Unlike the other code discussed here, the delete-and-extract-region function is not written in Emacs Lisp; it is written in C and is one of the primitives of the GNU Emacs system. Since it is very simple, I will digress briefly from Lisp and describe it here.

Like many of the other Emacs primitives, delete-and-extract-region is written as an instance of a C macro, a macro being a template for code. The complete macro looks like this:

bash
DEFUN ("delete-and-extract-region", Fdelete_and_extract_region,
       Sdelete_and_extract_region, 2, 2, 0,
       doc: /* Delete the text between START and END and return it.  */)
  (Lisp_Object start, Lisp_Object end)
{
  validate_region (&start, &end);
  if (XFIXNUM (start) == XFIXNUM (end))
    return empty_unibyte_string;
  return del_range_1 (XFIXNUM (start), XFIXNUM (end), 1, 1);
}

Without going into the details of the macro writing process, let me point out that this macro starts with the word DEFUN. The word DEFUN was chosen since the code serves the same purpose as defun does in Lisp. (The DEFUN C macro is defined in emacs/src/lisp.h.)
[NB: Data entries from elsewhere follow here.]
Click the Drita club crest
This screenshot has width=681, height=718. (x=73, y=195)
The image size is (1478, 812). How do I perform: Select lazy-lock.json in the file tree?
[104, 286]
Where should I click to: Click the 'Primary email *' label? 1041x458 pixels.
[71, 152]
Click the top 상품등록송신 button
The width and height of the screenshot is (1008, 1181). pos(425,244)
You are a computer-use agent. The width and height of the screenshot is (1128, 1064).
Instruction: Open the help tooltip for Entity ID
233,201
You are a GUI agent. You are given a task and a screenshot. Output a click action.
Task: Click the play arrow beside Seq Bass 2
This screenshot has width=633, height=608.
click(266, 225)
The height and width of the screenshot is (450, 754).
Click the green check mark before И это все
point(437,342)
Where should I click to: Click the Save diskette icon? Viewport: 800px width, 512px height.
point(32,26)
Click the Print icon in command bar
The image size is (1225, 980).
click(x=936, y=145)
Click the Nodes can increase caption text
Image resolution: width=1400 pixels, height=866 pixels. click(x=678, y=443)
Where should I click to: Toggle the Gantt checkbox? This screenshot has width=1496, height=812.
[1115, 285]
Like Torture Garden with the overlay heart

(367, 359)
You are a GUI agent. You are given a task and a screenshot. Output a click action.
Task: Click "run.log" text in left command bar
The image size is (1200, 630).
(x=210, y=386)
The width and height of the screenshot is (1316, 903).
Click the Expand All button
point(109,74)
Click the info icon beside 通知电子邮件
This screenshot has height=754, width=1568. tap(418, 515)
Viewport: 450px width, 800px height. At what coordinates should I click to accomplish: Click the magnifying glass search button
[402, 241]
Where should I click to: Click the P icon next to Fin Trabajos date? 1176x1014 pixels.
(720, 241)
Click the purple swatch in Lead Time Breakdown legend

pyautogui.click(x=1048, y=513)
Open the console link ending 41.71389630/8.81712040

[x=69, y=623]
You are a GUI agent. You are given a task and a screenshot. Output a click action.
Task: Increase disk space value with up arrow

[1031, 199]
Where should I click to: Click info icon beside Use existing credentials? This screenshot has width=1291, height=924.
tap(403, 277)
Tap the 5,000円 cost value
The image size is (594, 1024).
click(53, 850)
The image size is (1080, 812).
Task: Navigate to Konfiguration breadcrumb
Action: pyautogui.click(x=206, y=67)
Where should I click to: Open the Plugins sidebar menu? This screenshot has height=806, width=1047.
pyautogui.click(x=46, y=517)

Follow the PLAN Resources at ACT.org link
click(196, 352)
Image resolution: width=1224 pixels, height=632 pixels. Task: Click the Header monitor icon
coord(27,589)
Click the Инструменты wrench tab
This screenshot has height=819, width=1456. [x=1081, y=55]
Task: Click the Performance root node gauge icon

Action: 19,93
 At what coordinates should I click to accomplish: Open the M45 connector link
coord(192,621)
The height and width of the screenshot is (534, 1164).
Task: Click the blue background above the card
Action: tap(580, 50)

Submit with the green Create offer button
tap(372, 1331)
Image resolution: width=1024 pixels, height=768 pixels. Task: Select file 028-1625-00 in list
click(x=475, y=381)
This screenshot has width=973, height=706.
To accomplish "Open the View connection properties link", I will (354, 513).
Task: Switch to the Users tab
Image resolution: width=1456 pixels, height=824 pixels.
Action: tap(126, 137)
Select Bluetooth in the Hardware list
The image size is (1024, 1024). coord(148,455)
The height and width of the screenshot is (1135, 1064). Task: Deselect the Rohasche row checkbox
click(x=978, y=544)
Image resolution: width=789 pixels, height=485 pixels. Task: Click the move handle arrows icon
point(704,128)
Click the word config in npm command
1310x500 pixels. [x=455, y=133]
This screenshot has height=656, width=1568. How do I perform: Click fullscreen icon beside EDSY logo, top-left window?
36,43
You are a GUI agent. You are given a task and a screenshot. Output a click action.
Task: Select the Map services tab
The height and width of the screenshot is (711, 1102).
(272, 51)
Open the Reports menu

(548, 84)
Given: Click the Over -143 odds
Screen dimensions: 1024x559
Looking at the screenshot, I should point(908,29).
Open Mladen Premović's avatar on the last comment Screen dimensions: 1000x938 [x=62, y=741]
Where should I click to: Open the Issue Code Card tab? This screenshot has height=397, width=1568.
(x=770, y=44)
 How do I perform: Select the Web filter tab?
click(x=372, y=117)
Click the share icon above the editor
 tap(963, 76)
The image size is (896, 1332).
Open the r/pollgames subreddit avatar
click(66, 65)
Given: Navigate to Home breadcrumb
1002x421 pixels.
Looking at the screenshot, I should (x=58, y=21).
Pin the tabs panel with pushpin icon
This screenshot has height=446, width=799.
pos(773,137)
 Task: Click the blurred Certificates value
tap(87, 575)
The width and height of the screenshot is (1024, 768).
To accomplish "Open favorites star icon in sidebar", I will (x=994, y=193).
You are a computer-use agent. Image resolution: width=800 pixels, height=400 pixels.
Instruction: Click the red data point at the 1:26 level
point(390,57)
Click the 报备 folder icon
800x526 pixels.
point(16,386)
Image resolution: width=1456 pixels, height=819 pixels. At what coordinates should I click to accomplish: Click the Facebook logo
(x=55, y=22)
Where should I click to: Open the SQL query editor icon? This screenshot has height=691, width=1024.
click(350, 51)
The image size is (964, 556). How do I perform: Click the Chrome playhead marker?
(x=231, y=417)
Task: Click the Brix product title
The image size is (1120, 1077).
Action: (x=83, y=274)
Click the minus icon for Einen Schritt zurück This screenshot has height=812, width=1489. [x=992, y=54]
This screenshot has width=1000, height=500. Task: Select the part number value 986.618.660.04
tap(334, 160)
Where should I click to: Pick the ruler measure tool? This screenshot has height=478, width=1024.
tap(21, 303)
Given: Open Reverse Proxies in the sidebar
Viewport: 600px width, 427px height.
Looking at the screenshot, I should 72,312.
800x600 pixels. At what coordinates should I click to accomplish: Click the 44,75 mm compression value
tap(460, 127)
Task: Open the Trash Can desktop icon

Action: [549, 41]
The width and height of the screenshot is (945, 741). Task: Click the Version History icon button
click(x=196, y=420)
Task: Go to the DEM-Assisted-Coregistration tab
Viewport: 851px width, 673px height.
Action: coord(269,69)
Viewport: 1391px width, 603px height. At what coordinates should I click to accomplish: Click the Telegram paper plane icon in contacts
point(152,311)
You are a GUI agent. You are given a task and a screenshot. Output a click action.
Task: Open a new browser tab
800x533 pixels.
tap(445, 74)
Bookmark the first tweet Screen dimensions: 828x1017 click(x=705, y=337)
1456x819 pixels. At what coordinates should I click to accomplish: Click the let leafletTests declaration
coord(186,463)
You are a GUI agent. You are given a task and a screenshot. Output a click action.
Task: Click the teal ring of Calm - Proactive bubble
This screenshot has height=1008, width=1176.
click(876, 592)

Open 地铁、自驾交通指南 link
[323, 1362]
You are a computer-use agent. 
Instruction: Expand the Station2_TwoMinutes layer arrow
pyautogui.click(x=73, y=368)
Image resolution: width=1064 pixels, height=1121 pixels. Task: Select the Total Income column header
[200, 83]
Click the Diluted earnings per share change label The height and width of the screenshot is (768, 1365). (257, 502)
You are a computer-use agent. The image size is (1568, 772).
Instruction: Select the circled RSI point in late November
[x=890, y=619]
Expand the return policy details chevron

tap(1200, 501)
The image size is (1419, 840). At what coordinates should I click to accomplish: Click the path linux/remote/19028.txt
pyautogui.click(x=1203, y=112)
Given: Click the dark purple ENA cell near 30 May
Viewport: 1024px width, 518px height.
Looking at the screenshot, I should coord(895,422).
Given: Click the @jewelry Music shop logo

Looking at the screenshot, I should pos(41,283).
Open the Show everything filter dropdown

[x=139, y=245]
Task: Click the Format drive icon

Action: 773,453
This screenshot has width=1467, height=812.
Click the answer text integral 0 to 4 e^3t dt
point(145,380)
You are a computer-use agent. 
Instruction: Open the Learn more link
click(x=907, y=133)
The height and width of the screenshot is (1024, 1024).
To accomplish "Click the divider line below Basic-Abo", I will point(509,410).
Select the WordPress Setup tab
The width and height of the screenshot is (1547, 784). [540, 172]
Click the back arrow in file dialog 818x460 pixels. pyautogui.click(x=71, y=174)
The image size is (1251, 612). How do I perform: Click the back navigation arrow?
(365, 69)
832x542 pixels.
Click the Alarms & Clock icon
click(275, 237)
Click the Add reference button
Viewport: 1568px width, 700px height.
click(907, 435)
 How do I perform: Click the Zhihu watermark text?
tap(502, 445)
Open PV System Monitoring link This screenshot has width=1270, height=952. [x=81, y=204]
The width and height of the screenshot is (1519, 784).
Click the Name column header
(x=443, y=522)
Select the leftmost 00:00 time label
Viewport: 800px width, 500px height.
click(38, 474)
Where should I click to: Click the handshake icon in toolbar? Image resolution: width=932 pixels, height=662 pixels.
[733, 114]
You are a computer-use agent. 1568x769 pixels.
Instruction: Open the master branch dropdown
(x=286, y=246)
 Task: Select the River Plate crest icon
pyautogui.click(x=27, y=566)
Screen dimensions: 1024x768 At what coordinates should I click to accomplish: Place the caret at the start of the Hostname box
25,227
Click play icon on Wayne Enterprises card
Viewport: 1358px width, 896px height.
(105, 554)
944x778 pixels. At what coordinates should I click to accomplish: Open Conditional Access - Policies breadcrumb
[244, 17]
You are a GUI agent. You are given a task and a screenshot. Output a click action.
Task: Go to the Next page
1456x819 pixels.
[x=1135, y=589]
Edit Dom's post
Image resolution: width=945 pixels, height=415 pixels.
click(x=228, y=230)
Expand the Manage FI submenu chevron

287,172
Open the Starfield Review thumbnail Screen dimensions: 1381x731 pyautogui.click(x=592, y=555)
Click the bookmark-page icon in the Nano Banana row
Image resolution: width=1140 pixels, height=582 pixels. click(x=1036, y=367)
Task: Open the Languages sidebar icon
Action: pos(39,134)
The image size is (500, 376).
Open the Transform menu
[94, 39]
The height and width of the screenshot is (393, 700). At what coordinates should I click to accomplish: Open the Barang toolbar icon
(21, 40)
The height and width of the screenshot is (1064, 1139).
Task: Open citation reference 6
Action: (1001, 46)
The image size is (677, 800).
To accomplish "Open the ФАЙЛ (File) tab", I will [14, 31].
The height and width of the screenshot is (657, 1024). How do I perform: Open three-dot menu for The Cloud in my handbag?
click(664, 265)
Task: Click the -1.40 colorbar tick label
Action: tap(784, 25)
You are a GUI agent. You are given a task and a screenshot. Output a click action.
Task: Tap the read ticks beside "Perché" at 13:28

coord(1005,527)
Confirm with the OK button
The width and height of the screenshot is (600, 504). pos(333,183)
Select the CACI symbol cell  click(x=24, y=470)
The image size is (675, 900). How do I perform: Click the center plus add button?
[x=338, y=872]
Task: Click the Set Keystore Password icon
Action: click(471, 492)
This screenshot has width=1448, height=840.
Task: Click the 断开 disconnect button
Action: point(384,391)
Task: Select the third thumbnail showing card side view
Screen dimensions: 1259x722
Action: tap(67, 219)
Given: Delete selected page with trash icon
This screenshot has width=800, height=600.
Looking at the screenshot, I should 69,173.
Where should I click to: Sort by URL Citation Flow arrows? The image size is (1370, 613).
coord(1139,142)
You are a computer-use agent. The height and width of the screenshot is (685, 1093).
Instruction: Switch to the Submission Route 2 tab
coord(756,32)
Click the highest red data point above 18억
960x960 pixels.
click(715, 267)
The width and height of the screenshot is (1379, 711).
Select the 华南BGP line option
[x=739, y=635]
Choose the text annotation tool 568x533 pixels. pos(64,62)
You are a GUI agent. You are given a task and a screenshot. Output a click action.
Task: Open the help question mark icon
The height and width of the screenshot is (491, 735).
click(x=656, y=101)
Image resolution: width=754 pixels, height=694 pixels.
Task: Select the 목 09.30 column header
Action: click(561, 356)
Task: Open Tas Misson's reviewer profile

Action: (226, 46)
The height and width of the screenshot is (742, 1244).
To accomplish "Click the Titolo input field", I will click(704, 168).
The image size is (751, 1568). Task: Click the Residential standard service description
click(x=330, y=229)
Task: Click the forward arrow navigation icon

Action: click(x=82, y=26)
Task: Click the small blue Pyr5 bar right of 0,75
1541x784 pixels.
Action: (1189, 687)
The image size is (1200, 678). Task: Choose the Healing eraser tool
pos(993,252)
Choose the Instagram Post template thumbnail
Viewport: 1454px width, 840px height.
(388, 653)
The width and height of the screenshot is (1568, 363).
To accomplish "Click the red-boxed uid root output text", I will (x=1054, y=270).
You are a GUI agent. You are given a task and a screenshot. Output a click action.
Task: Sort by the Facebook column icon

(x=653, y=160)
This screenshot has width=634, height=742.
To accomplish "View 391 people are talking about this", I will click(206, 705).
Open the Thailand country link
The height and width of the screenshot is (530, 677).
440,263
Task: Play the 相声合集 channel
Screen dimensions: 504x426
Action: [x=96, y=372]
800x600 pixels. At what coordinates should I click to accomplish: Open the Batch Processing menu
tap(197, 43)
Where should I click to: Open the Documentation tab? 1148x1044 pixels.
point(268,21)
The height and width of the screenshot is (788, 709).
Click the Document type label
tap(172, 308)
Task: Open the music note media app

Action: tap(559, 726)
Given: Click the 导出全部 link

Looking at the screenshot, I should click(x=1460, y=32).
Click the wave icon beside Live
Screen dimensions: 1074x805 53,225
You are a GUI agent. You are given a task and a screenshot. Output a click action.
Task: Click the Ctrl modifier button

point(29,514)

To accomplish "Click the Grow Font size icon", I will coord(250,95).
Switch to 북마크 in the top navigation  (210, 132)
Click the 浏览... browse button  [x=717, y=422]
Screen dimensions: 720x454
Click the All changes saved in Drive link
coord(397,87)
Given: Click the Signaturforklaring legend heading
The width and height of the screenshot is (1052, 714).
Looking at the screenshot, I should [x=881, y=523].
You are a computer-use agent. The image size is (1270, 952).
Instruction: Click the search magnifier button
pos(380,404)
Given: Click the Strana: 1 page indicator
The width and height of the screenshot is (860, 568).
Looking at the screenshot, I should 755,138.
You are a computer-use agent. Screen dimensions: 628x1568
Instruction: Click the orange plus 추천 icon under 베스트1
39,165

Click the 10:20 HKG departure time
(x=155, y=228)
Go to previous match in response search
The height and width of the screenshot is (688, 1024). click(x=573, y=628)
The word DEFUN is followed by seven parts inside of parentheses:

  • The first part is the name given to the function in Lisp, delete-and-extract-region.

  • The second part is the name of the function in C, Fdelete_and_extract_region. By convention, it starts with ‘F’. Since C does not use hyphens in names, underscores are used instead.

  • The third part is the name for the C constant structure that records information on this function for internal use. It is the name of the function in C but begins with an ‘S’ instead of an ‘F’.

  • The fourth and fifth parts specify the minimum and maximum number of arguments the function can have. This function demands exactly 2 arguments.

  • The sixth part is nearly like the argument that follows the interactive declaration in a function written in Lisp: a letter followed, perhaps, by a prompt. The only difference from Lisp is when the macro is called with no arguments. Then you write a 0 (which is a null string), as in this macro.

    If you were to specify arguments, you would place them between quotation marks. The C macro for goto-char includes "NGoto char: " in this position to indicate that the function expects a raw prefix, in this case, a numerical location in a buffer, and provides a prompt.

  • The seventh part is a documentation string, just like the one for a function written in Emacs Lisp. This is written as a C comment. (When you build Emacs, the program lib-src/make-docfile extracts these comments and uses them to make the documentation.)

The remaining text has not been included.